Functional and Comparative Insights into the Vertical Movement Ecology of Fish with Special Reference to Zooplanktivores

 2025

Dr. Calvin Steven Beale

Abstract

“Vertical movement behaviours are a fundamental aspect of the ecology of marine megafauna, enabling resource acquisition, predator avoidance, and navigation in a dynamic three-dimensional environment. These behaviours are shaped by a complex interplay of ecological pressures, physiological constraints, and evolutionary history. This thesis examines the vertical movement ecology of marine fishes, with a particular focus on zooplanktivores, including oceanic manta rays Mobula birostris, reef manta rays Mobula alfredi, and whale sharks Rhincodon typus. By integrating high sampling-frequency depth time-series (DTS) data collected from satellite telemetry with advanced analytical methods, this research offers novel insights into the functional and comparative aspects of vertical movement behaviours.

The overarching aim of this thesis was to develop and apply quantitative frameworks to leverage the wealth of historical and new archival DTS data, facilitating both inter- and intra-specific comparisons of vertical movement behaviours. Advanced techniques such as wavelet analysis, machine learning, and hierarchical clustering were applied to explore how species partition vertical space, adapt to environmental conditions, and balance the energetic costs and benefits of different movement behaviours. This approach enabled detailed examination of behavioural plasticity, ecological specialisation, and evolutionary divergence among marine megaplanktivores.

First, I investigate deep diving in oceanic manta rays – a rare and poorly understood vertical movement behaviour. Using high sampling frequency DTS data, I characterise deep (≥200 m) and extreme dives (≥500 m), identifying distinct dive characteristics, including rapid descent velocities, horizontal steps, and the absence of bottom-phase foraging. I examine the potential role of horizontal steps in relation to dissolved oxygen and environmental gradients. I find that deep diving occurs primarily in offshore waters far from land, and is associated with subsequent long-distance movements, suggesting a navigational role rather than prey capture. These findings challenge previous assumptions that deep dives are foraging-related and highlight their potential function in environmental sensing and movement decision-making.

Second, I introduce FishDiveR, a quantitative framework for classifying vertical movement behaviours using DTS data. I demonstrate the power of continuous wavelet transformation for detecting dominant periodicities in movement patterns and integrate this transformation with principal component analysis and clustering methods to objectively classify behaviour. Using both simulated and empirical datasets, I validate the accuracy of this method in identifying behavioural states across multiple species. FishDiveR is broadly applicable across taxa and represents a significant advancement in processing large DTS datasets, offering new avenues for quantifying behavioural complexity in marine species.
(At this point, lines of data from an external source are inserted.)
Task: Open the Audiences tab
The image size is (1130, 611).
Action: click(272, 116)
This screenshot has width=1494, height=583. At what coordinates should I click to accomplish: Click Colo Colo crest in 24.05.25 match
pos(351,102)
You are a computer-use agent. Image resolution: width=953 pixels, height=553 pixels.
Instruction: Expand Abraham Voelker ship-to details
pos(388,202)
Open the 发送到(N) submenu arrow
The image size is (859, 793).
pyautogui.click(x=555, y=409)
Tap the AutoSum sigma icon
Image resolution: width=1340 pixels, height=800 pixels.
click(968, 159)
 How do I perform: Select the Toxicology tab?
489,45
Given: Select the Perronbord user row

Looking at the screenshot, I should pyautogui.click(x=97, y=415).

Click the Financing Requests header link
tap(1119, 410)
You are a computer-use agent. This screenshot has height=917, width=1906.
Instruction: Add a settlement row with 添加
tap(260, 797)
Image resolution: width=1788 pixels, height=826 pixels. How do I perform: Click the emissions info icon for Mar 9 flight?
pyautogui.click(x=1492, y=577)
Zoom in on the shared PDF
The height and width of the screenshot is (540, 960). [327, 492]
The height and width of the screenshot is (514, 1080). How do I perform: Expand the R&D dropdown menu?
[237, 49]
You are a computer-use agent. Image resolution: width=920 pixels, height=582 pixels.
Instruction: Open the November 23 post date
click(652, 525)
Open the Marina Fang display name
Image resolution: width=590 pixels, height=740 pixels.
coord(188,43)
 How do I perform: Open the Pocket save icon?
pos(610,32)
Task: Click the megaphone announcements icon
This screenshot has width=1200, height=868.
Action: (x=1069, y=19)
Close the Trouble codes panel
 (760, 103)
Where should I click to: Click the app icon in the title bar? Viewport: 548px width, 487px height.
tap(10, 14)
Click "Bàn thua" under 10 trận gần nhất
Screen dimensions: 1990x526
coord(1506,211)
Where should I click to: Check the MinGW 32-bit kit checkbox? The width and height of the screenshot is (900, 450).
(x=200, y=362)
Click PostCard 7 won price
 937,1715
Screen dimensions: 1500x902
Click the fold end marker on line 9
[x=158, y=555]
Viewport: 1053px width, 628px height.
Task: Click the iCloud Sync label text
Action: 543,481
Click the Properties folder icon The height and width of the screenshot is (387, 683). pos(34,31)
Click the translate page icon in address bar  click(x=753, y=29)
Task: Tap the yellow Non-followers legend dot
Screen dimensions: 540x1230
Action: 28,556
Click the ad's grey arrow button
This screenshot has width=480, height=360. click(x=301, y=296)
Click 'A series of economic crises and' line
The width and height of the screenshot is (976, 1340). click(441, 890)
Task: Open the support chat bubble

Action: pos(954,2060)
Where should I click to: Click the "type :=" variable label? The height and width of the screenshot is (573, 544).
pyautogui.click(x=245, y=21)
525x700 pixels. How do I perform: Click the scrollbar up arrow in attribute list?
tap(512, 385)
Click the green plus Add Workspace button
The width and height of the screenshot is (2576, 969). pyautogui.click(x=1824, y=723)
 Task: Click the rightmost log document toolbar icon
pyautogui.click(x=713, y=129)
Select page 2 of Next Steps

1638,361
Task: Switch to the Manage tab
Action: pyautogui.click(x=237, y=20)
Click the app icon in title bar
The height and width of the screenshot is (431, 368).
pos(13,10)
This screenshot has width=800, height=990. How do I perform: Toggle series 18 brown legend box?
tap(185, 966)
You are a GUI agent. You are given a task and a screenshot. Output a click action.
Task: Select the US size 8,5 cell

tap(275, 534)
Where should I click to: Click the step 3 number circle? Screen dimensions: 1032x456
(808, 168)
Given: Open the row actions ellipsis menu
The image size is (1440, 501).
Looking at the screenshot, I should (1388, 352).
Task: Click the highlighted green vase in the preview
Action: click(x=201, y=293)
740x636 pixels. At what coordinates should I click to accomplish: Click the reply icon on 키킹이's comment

Third, I apply FishDiveR to examine species-specific and habitat-driven patterns in vertical movement among sympatric planktivores, the oceanic manta ray, reef manta ray, and whale sharks. As expected, vertical movements were most similar between manta ray species due to their recent evolutionary divergence. I found that morphology and the phylogenetic history of the species influence vertical movement behaviours, while ecological pressures further modulate movement patterns. Although reef and oceanic manta rays demonstrated the most similar vertical movement behaviours, they appear to prefer different environments, with reef manta rays almost solely present in nearshore environments, and oceanic manta rays primarily in offshore environments. Whale sharks exhibited the greatest diversity in vertical movement patterns, with relatively slower, more prolonged, deep dives offshore, likely influenced by their large body size and thermal inertia. These findings suggest that coexistence among these planktivores is maintained by a balance between evolutionary constraints and ecological adaptability, allowing species to fine-tune their vertical movement niches within a shared ecosystem with overlapping resource use.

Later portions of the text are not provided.